Carpenter-Chaidez is one of eight women [at the time this was written in 2019] who make up the Paranormal Moms Society, or PMS, of Northlake, Illinois. Founded in 2007, the members all have full-time jobs and families that they balance with their investigations, which are often an all-night ordeal, followed by weeks spent analyzing the hundreds of hours of footage, audio files and EVP recordings. This off-kilter work has led to lifelong friendships — and a sense of purpose. Any case that deals with kids or animals gets pushed to the front of the pile. “It’s the mom in us,” says Carpenter-Chaidez.

When Carpenter-Chaidez first moved to Northlake, a 12,000-person city half an hour outside of Chicago, she didn’t know many people. “I became a stay-at-home mom when my son was born, so then I was really isolated,” she says.
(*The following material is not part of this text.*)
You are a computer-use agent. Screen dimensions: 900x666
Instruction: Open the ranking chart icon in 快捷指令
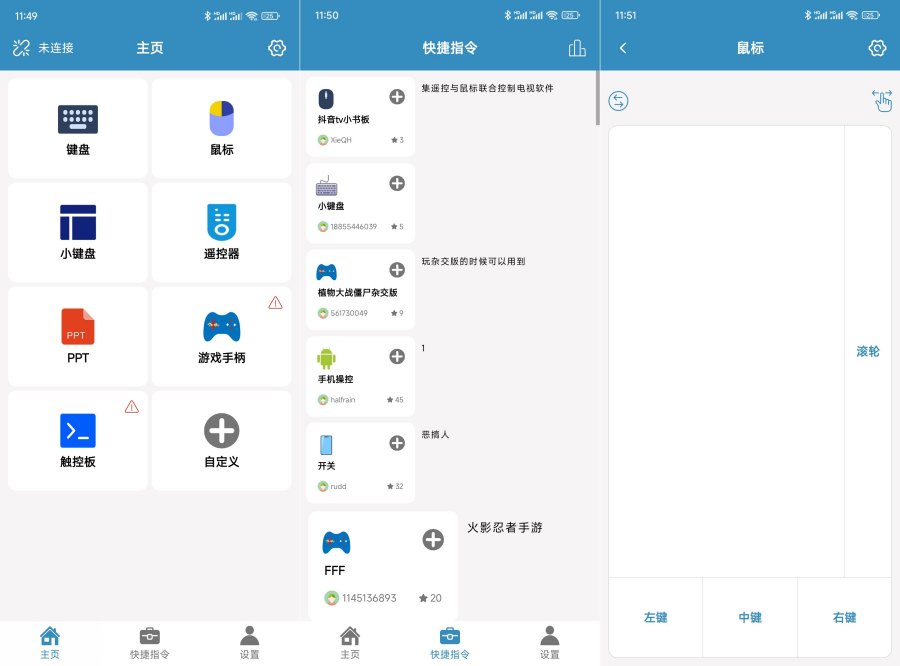pos(577,48)
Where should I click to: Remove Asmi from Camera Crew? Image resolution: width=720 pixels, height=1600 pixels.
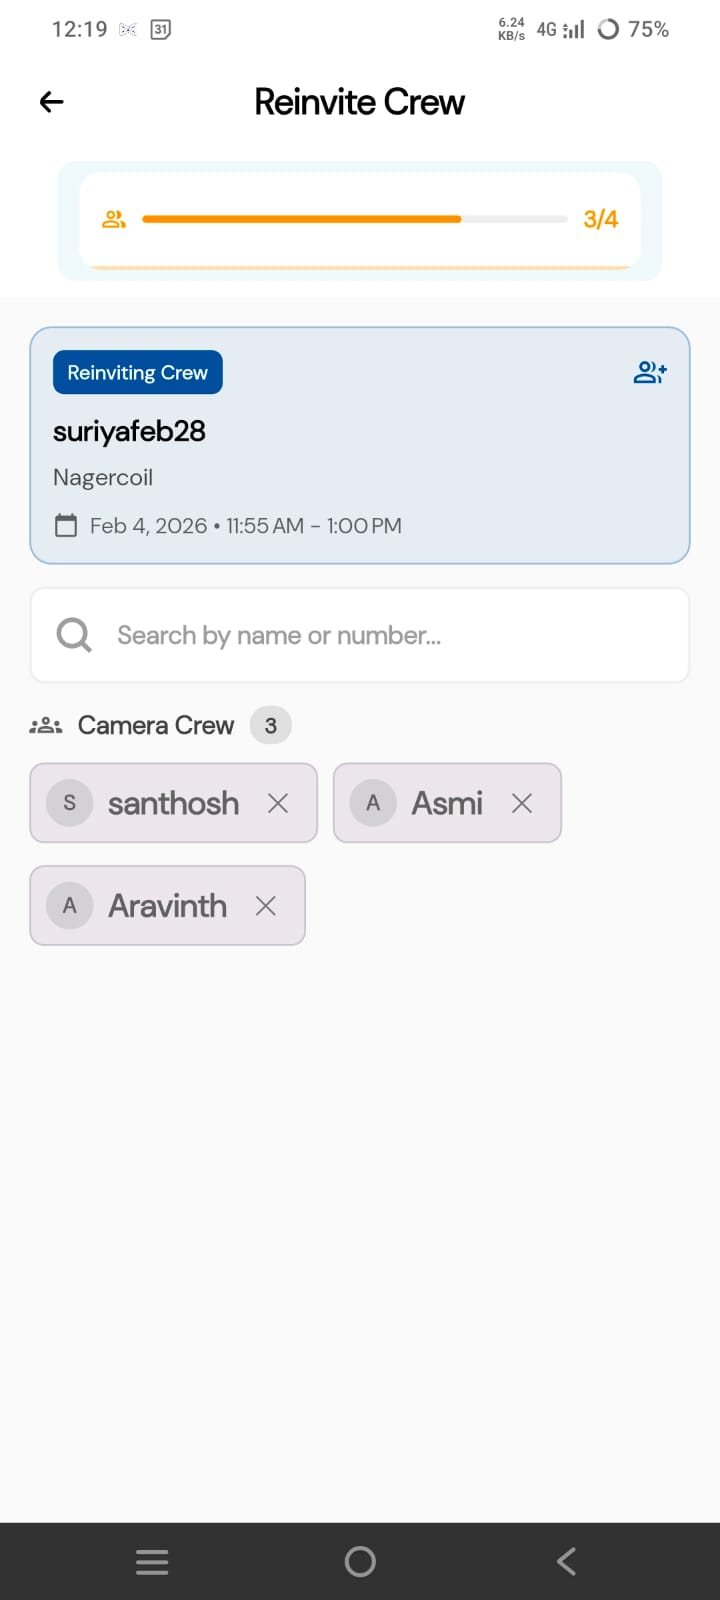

It was on a regular walk to school that she struck up a conversation with one of the neighborhood moms and found a shared interest: paranormal investigations. Both avid fans of Ghost Hunters, the two women purchased some basic tools and started their own paranormal searches in cemeteries like the famed Bachelor’s Grove.

Their humble beginnings, without fancy equipment or really any clear idea of how one actually becomes a ghost hunter, sparked something in Carpenter-Chaidez. While her co-founder would end her affiliation with the group not long after it started, Carpenter-Chaidez wanted more. She soon began searching for other like-minded moms.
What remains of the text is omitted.